- [Supplied passage]
+ + + + + + +

The “guestbook” function was very popular with early websites back in the 90ies when the internet was still in diapers. Nowadays, it has  mostly been replaced by Web 2.0 features.

Still, I find a guetsbook a neat idea, as it enables visitors to leave general comments unrelated to individual posts or site content. So if, there’s anything you’d like to tell me, to ask me, you think I’m doing great or I should improve, or if you just want to let me know you’ve been visiting my site — please leave a comment below!

Thanks! :-)

2 comments to Guestbook

  • Nancy Wong

    “As much as we approve of attempting to find a legal heir to Maier’s legacy, it would be extremely sad if her work couldn’t be published or exhibited for an indefinite amount of time.”

    Mr. Esser,
    The real issue is about copyright.

    “People do not recognize the importance of this case to photographers, artists, writers, and others who create work, or their potential heirs. They only see some attorney trying to make a score. In reality, he is trying to establish some precedent.”

+ + + + + + +

- [Data]
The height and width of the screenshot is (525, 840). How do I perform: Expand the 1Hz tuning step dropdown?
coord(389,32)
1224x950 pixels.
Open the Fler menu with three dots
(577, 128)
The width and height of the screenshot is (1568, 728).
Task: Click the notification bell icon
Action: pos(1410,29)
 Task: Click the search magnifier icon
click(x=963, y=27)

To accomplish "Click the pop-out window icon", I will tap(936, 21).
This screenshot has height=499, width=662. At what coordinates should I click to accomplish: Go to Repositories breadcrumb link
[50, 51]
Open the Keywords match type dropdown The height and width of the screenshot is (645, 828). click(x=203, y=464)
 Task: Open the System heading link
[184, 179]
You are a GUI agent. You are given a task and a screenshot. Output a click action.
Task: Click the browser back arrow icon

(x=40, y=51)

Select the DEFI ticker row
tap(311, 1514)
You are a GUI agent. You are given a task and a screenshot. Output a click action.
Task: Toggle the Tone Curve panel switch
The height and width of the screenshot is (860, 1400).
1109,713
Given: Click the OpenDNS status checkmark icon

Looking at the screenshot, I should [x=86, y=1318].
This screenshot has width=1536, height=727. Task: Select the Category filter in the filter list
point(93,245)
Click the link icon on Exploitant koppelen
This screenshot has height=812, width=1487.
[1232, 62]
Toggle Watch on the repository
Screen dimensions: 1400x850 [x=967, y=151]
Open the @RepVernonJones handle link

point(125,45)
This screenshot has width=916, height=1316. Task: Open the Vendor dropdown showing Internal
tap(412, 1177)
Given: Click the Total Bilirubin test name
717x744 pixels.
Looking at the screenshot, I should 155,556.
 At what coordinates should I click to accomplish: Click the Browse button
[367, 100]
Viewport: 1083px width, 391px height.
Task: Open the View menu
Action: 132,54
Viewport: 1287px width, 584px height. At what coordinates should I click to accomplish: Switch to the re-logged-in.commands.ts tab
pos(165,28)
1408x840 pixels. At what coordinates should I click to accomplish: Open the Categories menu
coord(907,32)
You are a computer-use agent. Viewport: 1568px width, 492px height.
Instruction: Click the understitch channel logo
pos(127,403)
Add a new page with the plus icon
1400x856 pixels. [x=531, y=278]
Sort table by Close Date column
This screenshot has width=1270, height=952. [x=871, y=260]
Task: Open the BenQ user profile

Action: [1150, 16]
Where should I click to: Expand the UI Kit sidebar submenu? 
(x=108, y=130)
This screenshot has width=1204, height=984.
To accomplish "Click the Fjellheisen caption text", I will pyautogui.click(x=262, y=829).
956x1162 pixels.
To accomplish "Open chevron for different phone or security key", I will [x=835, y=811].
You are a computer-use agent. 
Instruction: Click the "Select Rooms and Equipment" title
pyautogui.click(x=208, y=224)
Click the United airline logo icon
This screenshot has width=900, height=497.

+ + + + + + +

- [Task to complete] Reproduce the guestbook page from "Still, I find" up to and including "is about copyright.", switching "legacy" to "estate".

- [Full answer]
Still, I find a guetsbook a neat idea, as it enables visitors to leave general comments unrelated to individual posts or site content. So if, there’s anything you’d like to tell me, to ask me, you think I’m doing great or I should improve, or if you just want to let me know you’ve been visiting my site — please leave a comment below!

Thanks! :-)

2 comments to Guestbook

  • Nancy Wong

    “As much as we approve of attempting to find a legal heir to Maier’s estate, it would be extremely sad if her work couldn’t be published or exhibited for an indefinite amount of time.”

    Mr. Esser,
    The real issue is about copyright.